看破
財前雄治郎視点です。
「ふふふっ。ありがとうございます、叔父様。それを確認したかったの」
「り、凛緒ちゃん?」
さっきまで震えていた凛緒ちゃんは、急に人が変わったように楽しそうに笑い始めた。
私が背中を支えていたはずなのに、いつの間にか離れてしまっていて、副社長の方へと歩いていく……
「凛緒ちゃんっ! どうしたと言うんだ! 騙されてはいけない! その人達は君を騙して……」
「ごめんなさい、叔父様。騙していたのは私なの」
「は?」
「お願いします」
「確保ー!」
訳の分からない凛緒ちゃんの言葉に反応したように、ぞろぞろとスーツ姿の男達が現れた。
「誘拐の現行犯で逮捕ね」
「誘拐はちょっと……本当にされてた訳じゃないし、事情聴取が面倒だから……」
「まぁ、この場はとりあえず誘拐しかないんだし、誘拐でいいじゃん」
「そうだな」
スーツ姿の男達と一緒に現れた、かなり偉そうな女……
こいつ等は刑事で間違いないようだ。
私も彼も、彼の仲間達も、全員拘束されていく……
その現れた女も副社長の方へと行き、凛緒ちゃんと女装男を交えた4人で、何か話し合っている。
「凛緒ちゃん? これは、どういう事なんだ……どうして私が、誘拐で捕まるんだ?」
「嫌だわ、叔父様ったら。この期に及んでまで、何を仰っているのかしら?」
「こんなのはおかしいじゃないか! 私は誘拐犯から凛緒ちゃんを助けたんだ!」
「そういう演技じゃありませんか」
「な、何故私を信じてくれないんだ……」
いくら凛緒ちゃんがスノーフレークを敬愛しているからといっても、相手は桜野奏海ではなく副社長だ。

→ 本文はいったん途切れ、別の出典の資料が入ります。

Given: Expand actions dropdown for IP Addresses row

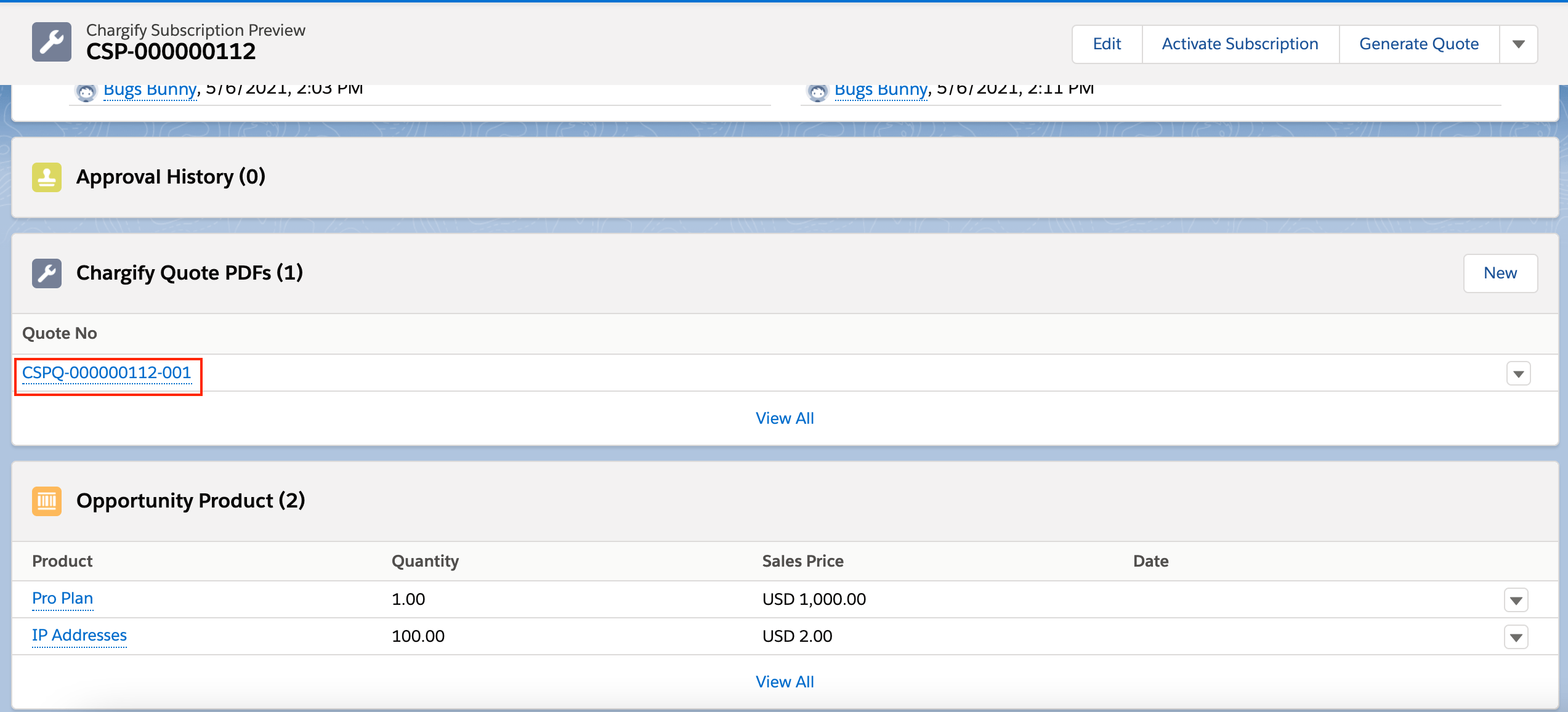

そんなに信頼出来る関係を築いていたようにも思えない。
それなのに、何故……
「はぁ、叔父様? あなたは最初、何をしましたか?」
「な、何をって……」
「私の意識が戻るよう、散々揺すってくれましたね。まぁ、強い薬を嗅がせたつもりのようでしたし、確かにそのくらいやらないと起きなかったでしょうけど」
まさか、最初から起きていたというのか?
でもだからといって……
「乱暴に思ったのなら謝る……だけど、私も必死だったんだ!」
「私の意識が戻ったと分かってからの行動も妙でしたね? 明らかに私が捕まっていたのだという状況に納得させてから、私の拘束をほどきました」
「そんな事はっ!」
「ここまでの道中も、ずっと逃げられないようにと捕まえていましたし……」
「あれは捕まえていたんじゃない! 支えていただけだ! 大切な凛緒ちゃんに、これ以上なにかあってはと!」
「大切な、ねぇ?」
凛緒ちゃんは1歩1歩と、私の方へと近づいてきて、
「だったら大切な凛緒の事、見間違えてんじゃねぇよ!」
と、男の声で怒鳴ってきた……
「ははっ、そうか、そういう事か……」
「そういう事だ」
全てを理解した私の呟きを聞いた副社長が、今の理解で正しいのだと肯定してきた。
私達が誘拐した女達は、凛緒でもエリンでもなく、女ですらなかったのか……
「何故、こんな事を?」
「凛緒にあんたの本性を知らせねぇためだよ。凛緒はあの家族の中でも、唯一あんただけは信じていたからな」
「やはり、お優しいのですね……だから嫌だったんですよ」
「……何がだ?」
「あなたに連絡するのがです」
「そのせいで、こんだけ長引いた」
「おや、それはいいことを聞きました。私もしてやられてばかりではなかったのですね……」
この副社長の奏海を語るあの姿……
思い出したくもないあの光景を思い出させてきた。
「君は先程、私が凛緒を大切だと言った事を咎めて来ましたね?」
「あ? あぁ」
「君の言う通りですよ! 私は凛緒を大切になんて思った事など、ただの一度もない! あんな姪っ子、いや妹……恨んだ事しかないんですよ!」
「……瀧沢さん、お願いします」
「えぇ、連れていけ」
「はいっ!」
今の私の発言を驚かないという事は、そういうことなのでしょう。